Но мало театра - собрались еще и писатели, и было одно непреходящее, счастливое возбуждение, почти восторг от участия в этом празднике, от признания, от близости к Чехову и способности чувствовать его радость как свою. То на глазах толпы выходишь, смеясь, из театра с молодыми, но уже известными актерами и актрисами, то вступаешь с ними в кафе к Берне или в ресторан, то едешь на извозчике с бешено знаменитым Горьким, которого за версту узнает всякий, от чахоточного генерала, которого уже мало что занимает на свете, до гимназистки, которую занимает всё.

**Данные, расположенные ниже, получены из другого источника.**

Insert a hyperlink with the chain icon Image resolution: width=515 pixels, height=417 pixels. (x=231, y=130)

Приехали Горький, Куприн, Чириков, толстый, простецкий, с трубочкой Мамин-Сибиряк, предпочитающий пиво шампанскому, и спокойный, покашливающий Станюкович, и серьезный доктор Елпатьевский, и милый, тихий Телешов, и лохматый Скиталец, и Лазаревский. Триум-фальным стало последнее представление "Чайки", чествование Чехова, преподнесение ему адреса, подписанного всеми писателями. А затем, на другой день, прощальный завтрак у Татариновой, на плоской крыше ее дома, под слепящим солнцем.

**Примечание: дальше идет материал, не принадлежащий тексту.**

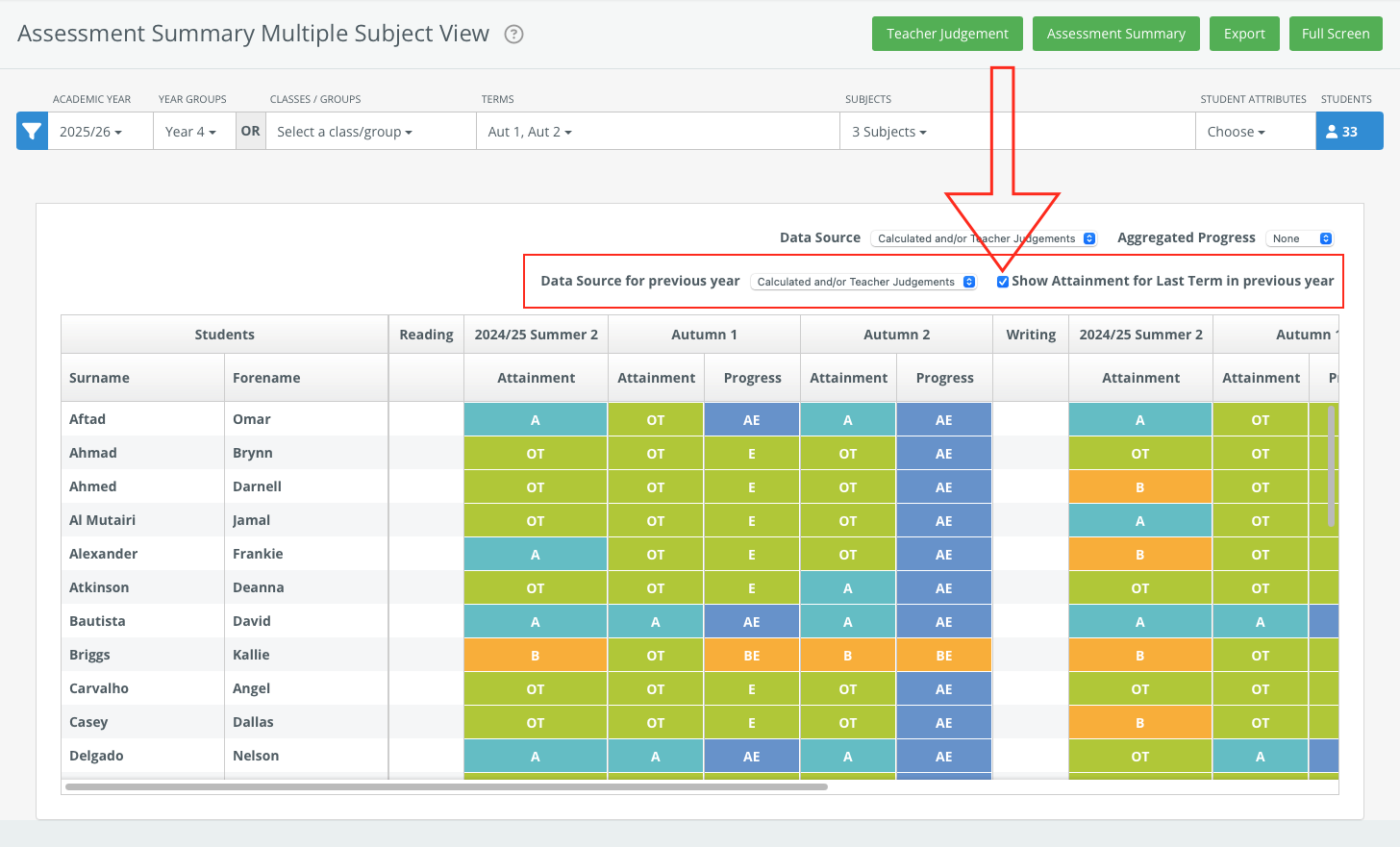This screenshot has height=847, width=1400.
Task: Click the Teacher Judgement button
Action: click(947, 34)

Разговорам о литературе, искусстве, поэзии, "графе" (Толстом) не было конца. Все находились в опьянении этой столь редкой и славной встречи, счастливо радовались ей, чувствовали ее значение и свое значение от участия в ней, растроганно хвалили друг друга. И, боже, сколько похвал выпало писателю Бунину! Он, правда, отвечал и острил на свой счет ядовито и зло, ему казалось, будто его утешают в его малой известности по сравнению с иными именами, но все равно было приятно: он и сам знал, что пишет лучше многих. "Что слава,- говорил кто-нибудь,- когда речь идет об истинном искусстве,слава придет". И тут же приводились примеры, и туда-сюда катались морскими камешками имена: "А Григорович? А Златовратский? А чем Эртель хуже Потапенки?" Но все понимали прекрасно, что никому теперь не интересен Григорович, что сам Толстой существует в литературе живым монументом и что общество целиком занимают тот же Потапенко и, конечно, Горький, Андреев, Чириков, Найденов, Вересаев, "новая волна".

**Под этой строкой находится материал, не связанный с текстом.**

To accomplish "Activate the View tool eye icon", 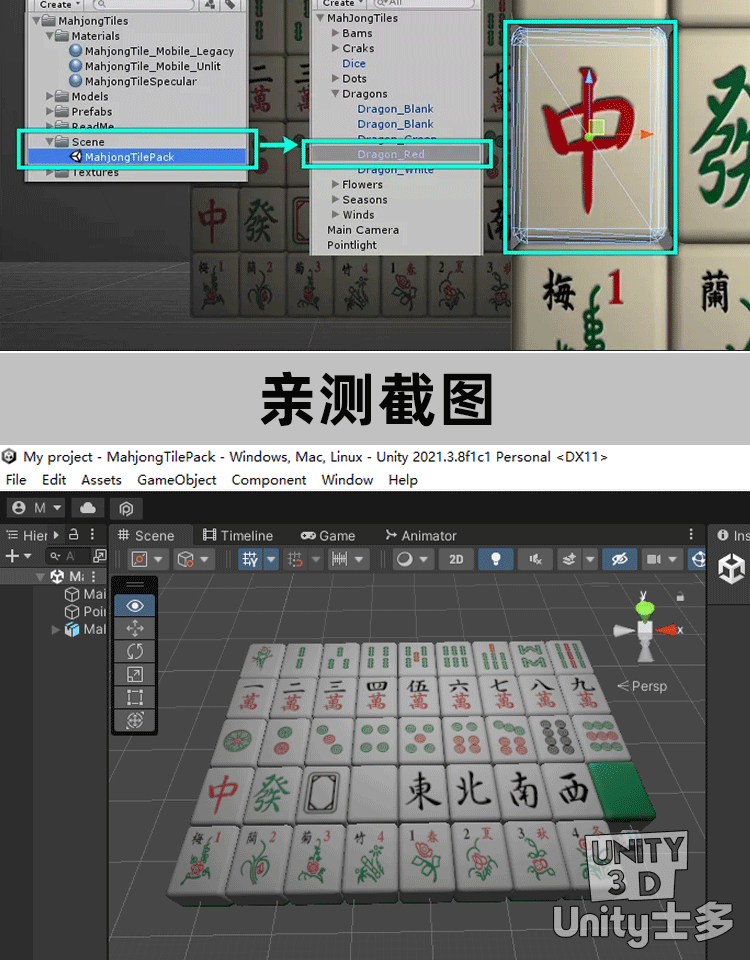I will click(x=135, y=605).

Все дружно ругали литературу, как и положено писателям, говоря о ее мизерности, ничтожности, пошлости, отсутствии крупных и настоящих талантов; на все корки поносили символистов, кто-то рассказывал о поэте Емельянове-Коханском, который в один день Москву поразил: выпустил сборник стихов с посвящением - "Мне и египетской царице Клеопатре", а потом вышел на Тверской бульвар в подштанниках, бурке и папахе, а к пальцам правой руки привязал длинные собачьи когти,- был, разумеется, отведен в участок, но слава прокатилась. Все смеялись, вспоминали еще подобные эпизоды, перебирали, кто что пишет, кто не пишет, потом перебрасывались на критику и журналы, на литературную борьбу, схватки "реалистов" и декадентов, и над столом до поздней ночи звучало: "Айхенвальд... подлец Буренин... Скабичевский... "Русская мысль"... Михайловский... Мережковский..." И конечно же каждый, как опять-таки водится у писателей, с самым большим жаром говорил о себе.